We’re in mid August, which means, we’re right in the middle of the rainy and typhoon season. True enough, the past weeks and months have been rainy, stormy, and even brought a devastating typhoon.
Then suddenly, as if somebody flicked a switch (a la The Truman Show), the tumultuous weather ceased. Suddenly we’re experiencing dry, burning, extreme heat! The same kind of heat we were suffering from in April and May.
So this is the “El Niño” that I’ve always heard about, and it has arrived.
El Nino in the Philippines
I’ve heard of El Niño already just into my first month in the Philippines. It’s an “extension of summer”, I was told. While the rainy season officially starts in June there sometimes come a pushback where summer-like conditions catch up, bringing in heatwaves in the middle of the rainy season.
When I heard that El Niño can last up to a month or more, I was actually quite excited. More sunny days, less rainy days, who wouldn’t get excited about that?

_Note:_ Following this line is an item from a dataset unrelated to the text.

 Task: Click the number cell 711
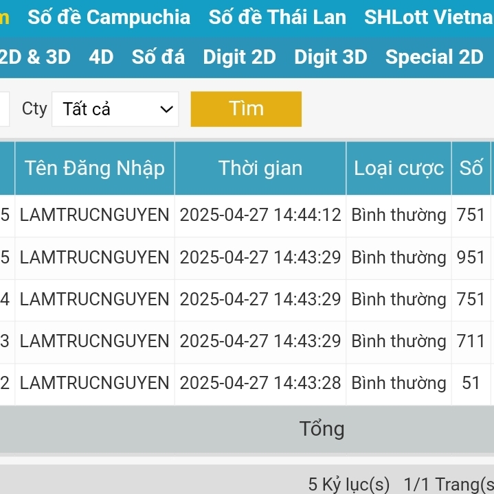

Well, now, where El Niño has been confirmed by the Philippine weather bureau as to have officially started, it just doesn’t make sense anymore how I could have possibly gotten excited over this. It is horrible. The heat is oppressive. It’s “summer” all over again. It hasn’t rained in many days, the heat reaches almost 40°C in the shade, and the air condition is running on full power.
I would have never thought I’d suddenly be wishing for rain and rough seas. Sure, it looks beautiful with the sea in turquoise-colored splendor, but the intensity of the sun forces everyone to hide under the shades, or for those with the means, in air conditioned places.
Comparison to Finland’s “takatalvi”
We have something similar but conversely opposite in Finland called “takatalvi”, which means something like “winter is back”. After a long, cold, dark winter in Finland, spring finally arrives in May and brings the first sunny days along. You’d think that you finally “survived” the winter, but then “takatalvi” hits you right in the face with a week or so of freezing temperatures and snow right in the middle of spring.
Although temperature wise it couldn’t be more extremely opposite, nevertheless, the effect “El Niño” has on me is just the same: the feeling of frustration. That’s why I was so relieved when the intense summer was finally over because I couldn’t cope with the heat—but now this. Just goes to prove that I’m not built for the tropics, only for the Arctic.
Finding relief at sunset
So here we are now, on a sunny day sheltering inside our air conditioned room, waiting for the sun to set. Like the locals, it’s at sunset (around 5:30 pm) when we all come out of hiding. Because it’s at sunset when the sun rays is the mildest. I must say, it’s the most beautiful time of the day too, my favourite one.
Currently, low tide is after 5:00pm, so we take advantage of that by taking long walks in San Remigio’s vast tidal flats. It’s also the only time of the day where we can go jogging safely without fearing a heat stroke.
In contrast to daytime, when the sun is at its peak, you wouldn’t see any people on the beach, not even people swimming. But thankfully, everything changes at sunset. It’s just so much fun to watch all the locals suddenly being so active.
What I love about our shores here in San Remigio is that it’s such a non-touristy place. This is what I call an authentic Life in the Philippines. So we’ll just keep on doing what we used to do in the summer time in order to cope with El Nino, which is, to hide indoors in the daytime and come out only at sunset, humans and animals alike.